DVD Release Date: April 18th, 2006.
Directed by Doug Biro and Jon Fine.
BASIC PREMISE: A documentary about Herbie Hancock, a jazz pianist who collaborates with many famous pop artists for his new album.
ENTERTAINMENT VALUE: As soon as Herbie (the jazz musician, not the Love Bug) comes onscreen, it’s easy to notice how much charisma and musical talent he has simply by watching him perform. For his latest album entitled Possibilities he collaborates each song with talented singers such as Sting, Christina Aguilera, John Mayer, Damien Rice, Angelique Kidjo, Lisa Hannigan, Brian Eno, Jonny Lang, Wayne Shorter, Greg Phillipganes, Raul Midon, Trey Anastasio, Carlos Santana, Joss Stone, Paul Simon, Annie Lennox, and Lionel Louke. If you’re not familiar with Herbie, at least you should be familiar with one of those musicians. Like in Standing in the Shadows of Motown, another music documentary, you can feel the passion and energy in the studio recording room as if you were actually there. Directors Doug Biro and Jon Fine don’t just include the music itself but also the interesting conversations Herbie has with the musicians. He admits from the start that he doesn’t like rap, hip-hop or most of the other popular kinds of music, which he simply feels uncomfortable listening to. Although this documentary fails to provide a background of Herbie’s life outside of the music world, Herbie still comes across as an endlessly interesting, innovative musician. He’s always willing to adapt to new technology—such as synthesizers—which broaden his scope of music and never make his music seem even remotely mundane.
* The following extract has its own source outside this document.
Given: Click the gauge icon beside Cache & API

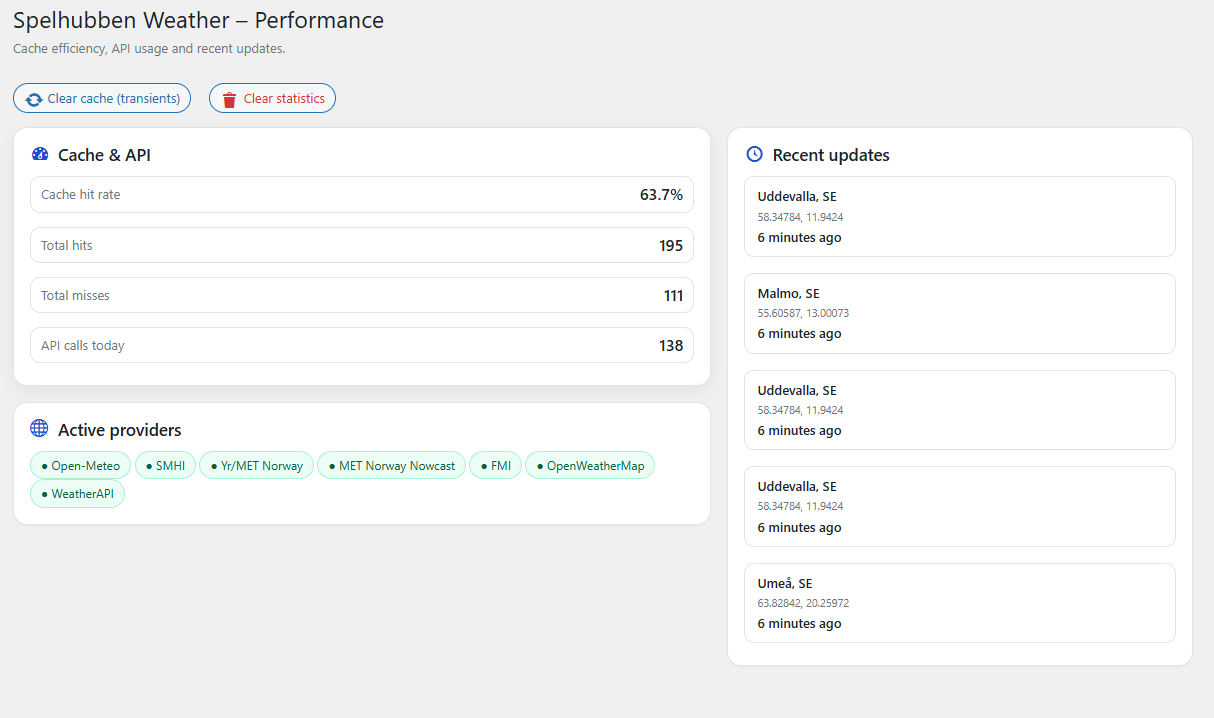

SPIRITUAL VALUE: In an insightful scene toward the end, Herbie says that being a musician is who he is, but rather it’s just his occupation. The ultimate, most valuable role he has in life which defines him is being human. In other words, he puts the virtues of compassion, kindness, respect and peace at his forefront—i.e. when he visits Nagasaki and Hiroshima where he sees image from the atomic bombings of World War II. Fortunately, this film doesn’t delve too much into the complexities of philosophies and goes back to his uplifting music collaborations.
INSULT TO YOUR INTELLIGENCE: Not enough background information about Herbie.
NUMBER OF TIMES I CHECKED MY WATCH: 1
IN A NUTSHELL: Phenomenal! A highly entertaining, feel-great music documentary!